UNAIDS, the joint U.N. program on HIV and AIDS, has said that it is possible to end the epidemic as a public health threat by 2030. CCTV’s Wu Guoxiu reported this story from Beijing.
“Since 2005, the number of new infections has dropped by 40 percent; the number of AIDS related deaths has dropped by 35 percent. Because more than ever since, antiretroviral were scaled up,” said UNAIDS Country Director Cathrine Sozi. “Those were the good human results that we now seeing that making it possible for governments and global leaders to say there is a possibility that we could end HIV/AIDS by 2030 as a public threat.”
UNAIDS has also set new targets to be achieved by 2020 that include:
* Ensuring that 90 percent of people living with HIV know that they have the virus
* Ensuring that 90 percent of people who know they are HIV-positive are getting treatment
* Ensuring 90 percent of people on treatment have suppressed viral loads so their immune system remains strong and they are no longer infectious.
The major challenge now is societal, UNAIDS leaders said.
“It’s not as if the drugs are not on the shelves, it’s not as if the condoms are not in the warehouses.
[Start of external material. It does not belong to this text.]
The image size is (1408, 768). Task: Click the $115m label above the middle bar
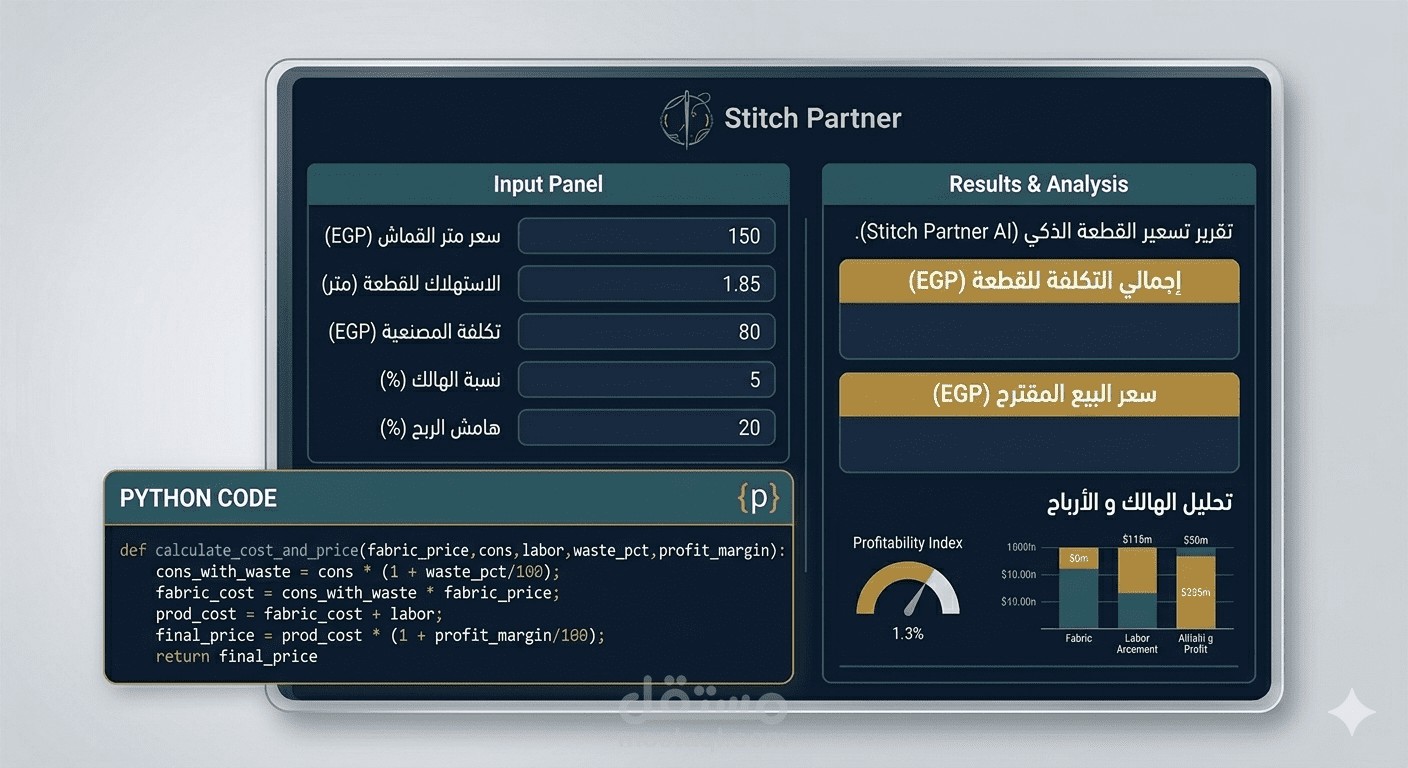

Stigma and discrimination for me is the biggest barrier for people to access all these huge resources that are there,” Sozi said.
Official figures say 490,000 people are now living with HIV or AIDS in China. 149,000 have died from the disease. But mortality has fallen considerably here since 2005. The drop in mortality has been attributed to free HIV tests for all and free treatment for rural and poor urban citizens. The UN official now stresses the importance of bringing services to people most in need.